The other tactic, is that he plays percentages. And what that means is he will talk to anyone. His only criteria for a soul-mate is proximity. When he was younger he used to be a romantic, looking for his perfect match no matter what corner of the universe they existed. These days it’s fate if they are less than seven places away from him in the taxi-rank. 

Look out for him.

Voltaire

We got a lot of things wrong last night. Principally amongst them was assuming Cabaret Voltaire would be an arty and intellectual place to be at midnight. It wasnt. It was full of plebs dancing like someone had borrowed their spine.

I had genuine doubts on the way in.  Maybe it was the look of the bouncers, or the poster on the far side of the entrance titled “DJ Mo’Focker” (or similar). My friends and I are not a DJ Mo’Focker crowd. The bounder saw this, well done him. If I was any more of an actor I would’ve purposefully put on a stagger or a slur - just to try and throw our entries inro doubt.

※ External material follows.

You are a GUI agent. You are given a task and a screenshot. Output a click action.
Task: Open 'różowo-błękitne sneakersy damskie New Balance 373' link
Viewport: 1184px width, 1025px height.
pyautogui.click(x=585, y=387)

We did get in. Horrid luck. A very aggressive ‘crew’ inside. The men looked particularly menacing. I’m not. In my case, the ‘First rule of Fight Club’ is ‘Don’t go’. The men all looked like they’d all walked off a scaffold and arrived on the dance-floor, without breaking stride.

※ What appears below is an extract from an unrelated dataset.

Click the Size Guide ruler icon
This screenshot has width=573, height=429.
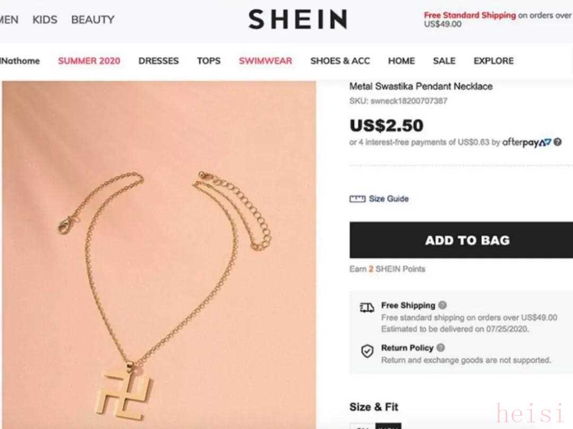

The women were only slightly less intimidating. A hen night turned up, and hung around the bar. I was petrified. Which was unfortunate, because hen nights are like sharks - they can smell fear.

It was either crawl up in the corner in a collective foetal position, or get the hell out of there. We got the hell out of there.

Google

Edinburgh has been dreary today. Result, flat-based boredom. I ran so low on things to do I Googled myself. 

Nothing. 

My Facebook profile, this blog, then a stream of awkward-looking men pretending to be me.

I’m seriously not getting the search results credit my life to date deserves. I once scored the winner in the quarter-final of the Reg Vardy Used Cars and Spare-parts Trophy. Fuck all. Not even a match report.

There appears to be even less clamour to report on the night of two times with Mel Richards back in my uni days. I’m pretty sure browsers of the web deserve to hear that story. Just as much as my sexual prowess that evening deserves some online recognition.

Google is ignoring me. I’m used to being over-looked by people, that’s subjective. But Google has an algorithm, it’s ‘supposed’ to be scientific. 

Google, let’s strike a deal. You throw me a bone where publicity is concerned. And, in return, you’ll forever be my engine of choice when searching for smut. I’ll obediently punch in the URLs into your search-bar, when both of us know full well that I’ve got the whole lot book-marked.